Batalla Cultural o Política? La importancia de ver la diferencia.

Poco se discute la importancia de la batalla cultural para determinar el rumbo de la sociedad, pero así también poco se plantea con algún grado de rigurosidad qué constituye la batalla cultural, y sobre todo qué la vuelve «cultural». 

La cultura no es sólo una forma de vestirse, hablar y comer. Se trata de una forma de entender el mundo, de interpretar cómo operan las fuerzas del universo y comportarse de la forma que consideramos acorde. Teniendo en cuenta esto, podemos empezar a considerar que si buscamos un cambio cultural, no estamos hablando de algo sencillo y superficial.

Por otro lado, la batalla política se trata de luchas de poder dentro de los sistemas políticos ya establecidos dentro de la cultura. La capacidad de lograr resultados sobornando, mintiendo y manipulando hace que se vuelva el camino más elegido.

La democracia es un producto de la cultura, y aún siendo un sistema extremadamente manipulado, es la jerarquía de valores culturales la que le permite persistir a pesar de sus incontables imposibilidades lógicas y su inevitable tendencia a la distorsión. Desde la cultura se considera que esos errores no tienen más peso que la validez del sistema, o peor aún, que no existe otra opción válida.

Batalla Política

Su existencia se basa en que la mayoría de la población se vea a sí misma como votante, es decir, la cultura se mantiene intacta, vamos a trabajar únicamente sobre lo que ya está establecido. 

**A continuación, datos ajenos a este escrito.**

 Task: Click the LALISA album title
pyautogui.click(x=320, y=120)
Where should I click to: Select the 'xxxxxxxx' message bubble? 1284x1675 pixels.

La visión del mundo no se modifica, somos ciudadanos y debemos elegir líderes, gobernantes, y ellos dictaminarán qué podemos o no podemos hacer. La batalla política se trata de dirigir a los votantes hacia un resultado electoral o hacia otro.

Y a eso se dedican todos (contadas excepciones) los grandes referentes, influencers, youtubers, etc. Se trata de enaltecer políticas públicas, no modos de vida, elevar a partidos políticos que dicen defender al individuo, pero no elevar al individuo. Y esto se evidencia rápidamente si se entiende que los sistemas de gobierno comienzan por ignorar los derechos y deseos de los individuos, los anarquistas somos prueba viviente de ello.

La batalla política requiere que la cultura no se modifique, es por eso tan necesario que se marquen estas diferencias. Los sistemas de creencias que dan vida a la política deben mantenerse intactos o fortalecidos. 

Batalla Cultural

Ahora estamos en terreno bastante más incendiario y difícil de atravesar. En la batalla cultural se comienza por cuestionar nuestras propias ideas, por observar y descifrar qué interpretación de la realidad estamos materializando con nuestras acciones, que muy probablemente hayamos naturalizado por completo por haber nacido y crecido bajo estas lógicas tan ilógicas. La disonancia cognitiva no se va a hacer esperar.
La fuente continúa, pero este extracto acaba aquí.